Better support for bare metal server persistent storage in swarm mode

I need to run various databases using local NVMe SSD storage (for performance) in swarm mode. The support for bare metal volumes for docker services is very minimal in 1.12. I have been thinking how Docker could support host volumes better in swarm mode, and I have a few suggestions:

  1. Add support for creating a named volume (call them host volumes) on a specified node at a specified path using docker volume create (e.g., host=<hostname>,path=<hostpath>).

  2. Add support for adding environment variables (maybe as labels? or an env file stored in the volume root?) attached to host volumes. Maybe just look for a .dockerenvs in the volume root that are added automatically to any service that mounts the host volume.

  3. Add support to the swarm scheduler to run new tasks for a service that mounts a host volume only on the node that hosts the volume. If the service mounts more than one host volume where the volumes are allocated on different nodes, the tasks are not run, but fail with an error status.

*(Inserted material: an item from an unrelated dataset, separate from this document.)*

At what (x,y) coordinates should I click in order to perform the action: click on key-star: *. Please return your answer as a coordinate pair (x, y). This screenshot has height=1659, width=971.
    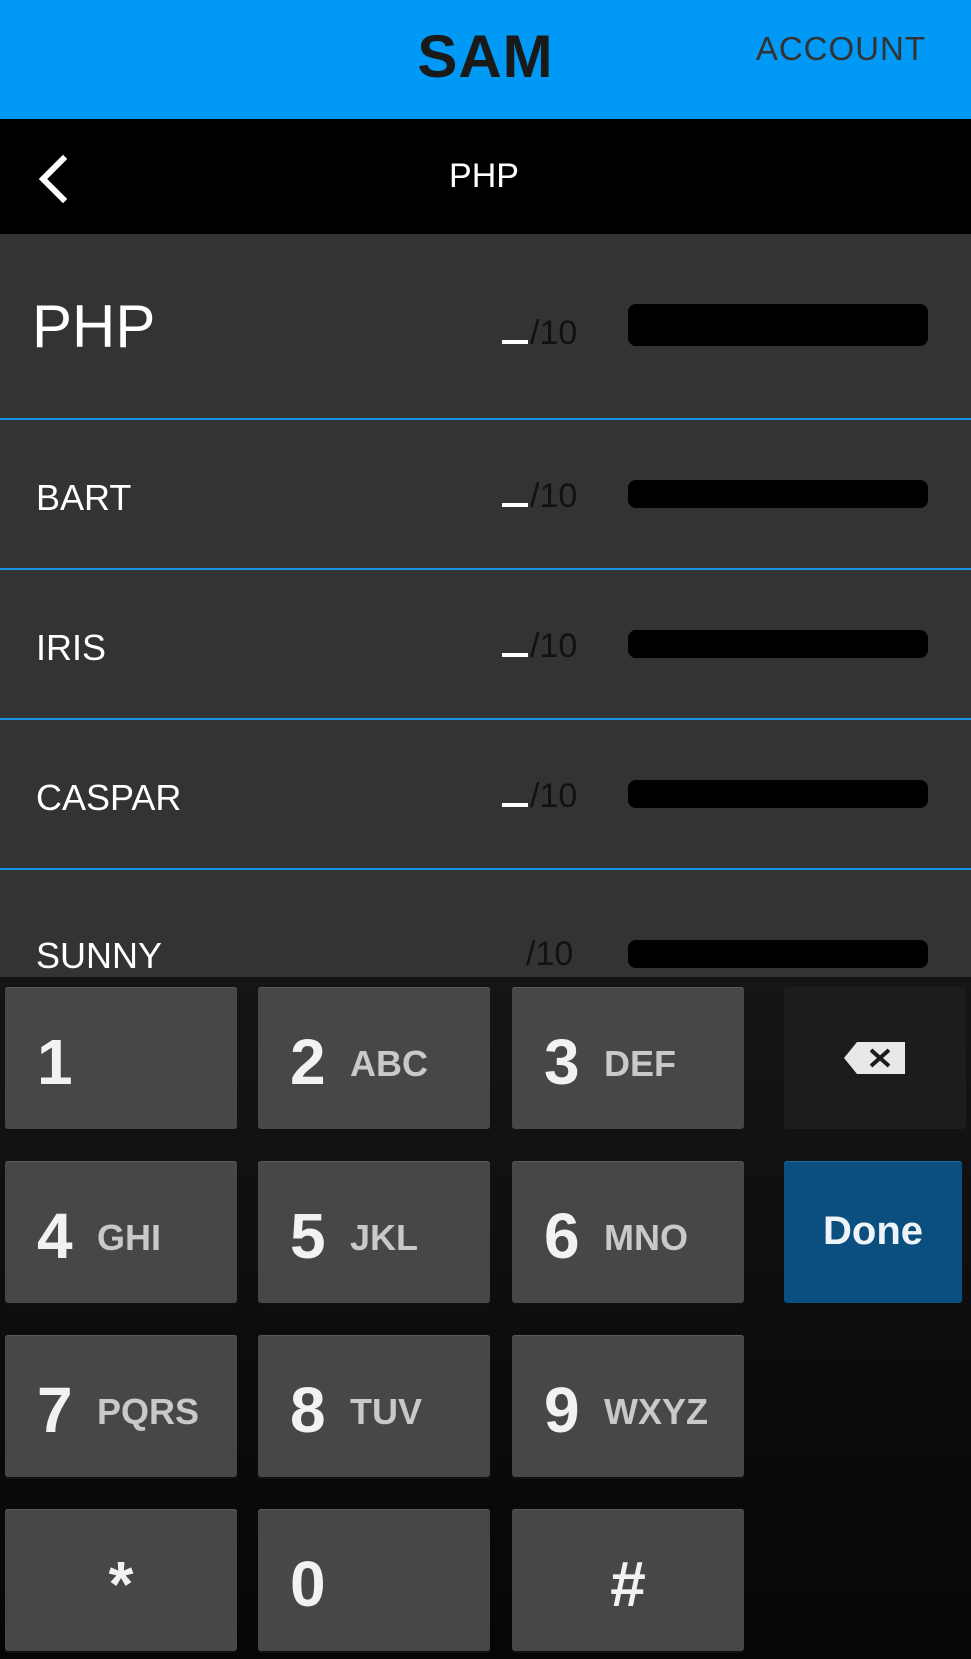
    Looking at the image, I should click on (121, 1580).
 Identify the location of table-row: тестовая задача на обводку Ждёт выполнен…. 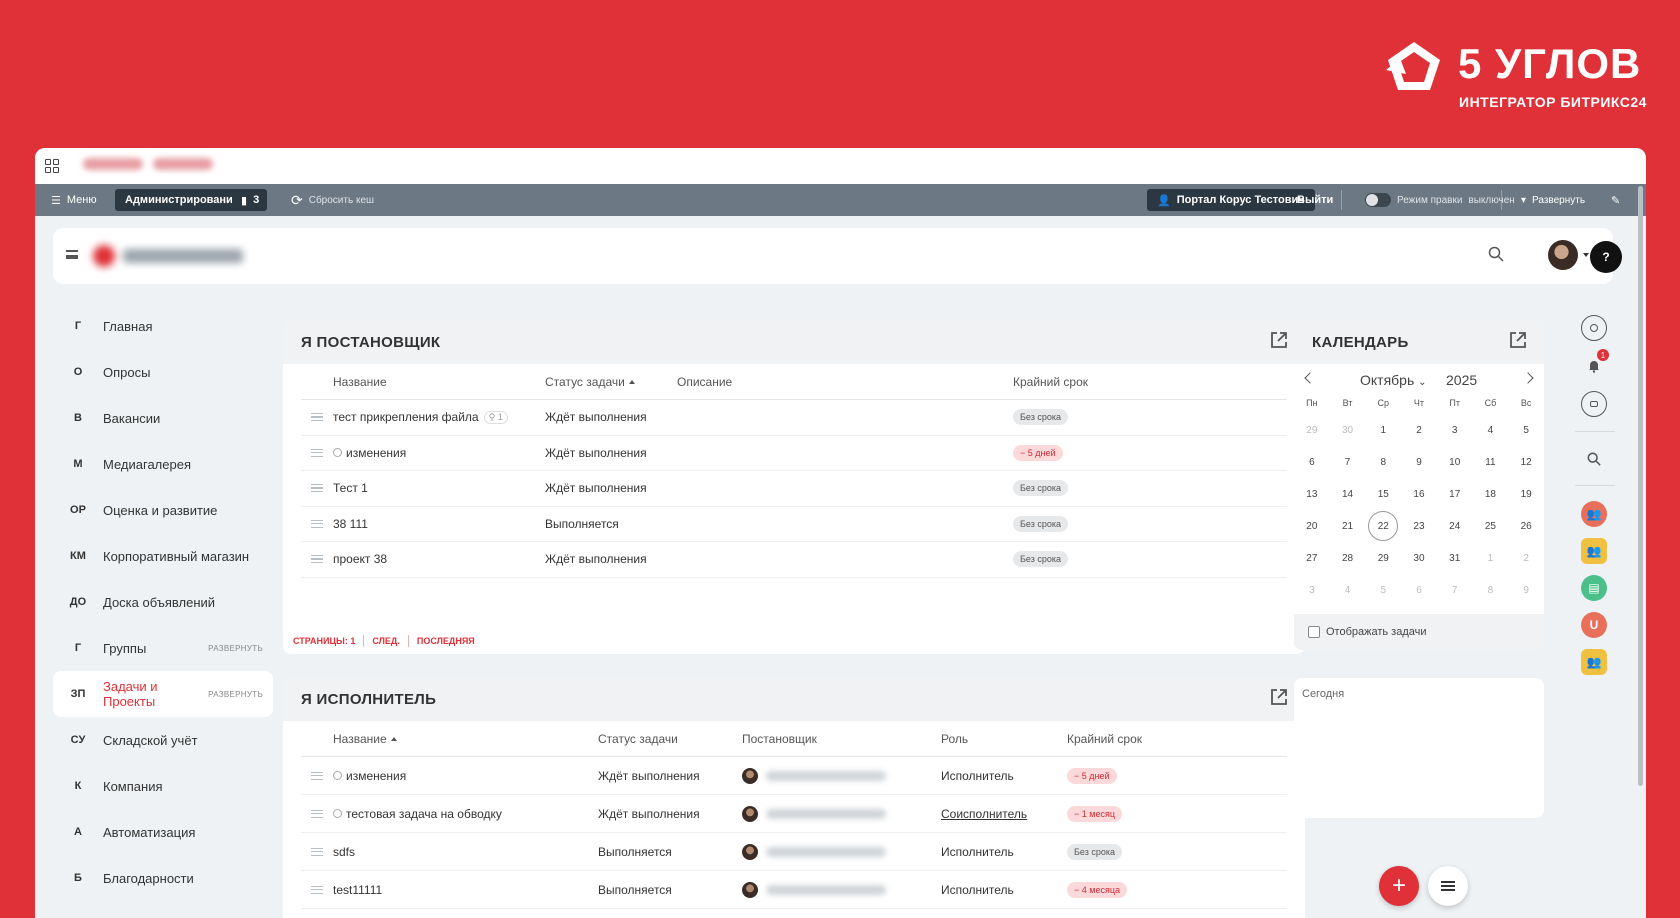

  4. Services add the environment variables attached to any mounted host volume on task startup (so the container may configure itself using these environment variables). I want to standardize on how environment variables are attached to host volumes so Docker Official Images (like mysql) can be used and configured via the host volume rather than on the docker service create command line.

  5. Services that use host volumes only support replicas=1 (e.g., single task service scheduled on the node containing the host volume).

My use case for host volumes is to support MySQL Replication using local NVMe SSD storage. I want to be able to create a swarm of at least 3 workers and create an instance of the database on each of the 3 workers. The database replication topology would be defined by attaching different values for the environment variables that configure my MySQL image to each of the 3 host volumes (so 1 host volume starts as the replication master and the other 3 host volumes start as replication slaves).

I realize that I can achieve most of this using service constraints to schedule a single task on a specific node and run a custom image that configures itself using an env file in the mounted host directory so these new features aren’t strictly necessary.

But, I think I like the idea of defining volumes with initial container configuration data for using that volume when I create the volume and not when I define the service. Also, I like that idea that the swarm scheduler uses the node that hosts the volume to make the scheduling decision without having the command that creates the service specify which node it should run the service on. This would scale better in production as it allows the local SSD storage to be formatted/allocated to volumes when a new node is provisioned and not when the services are actually deployed on the cluster.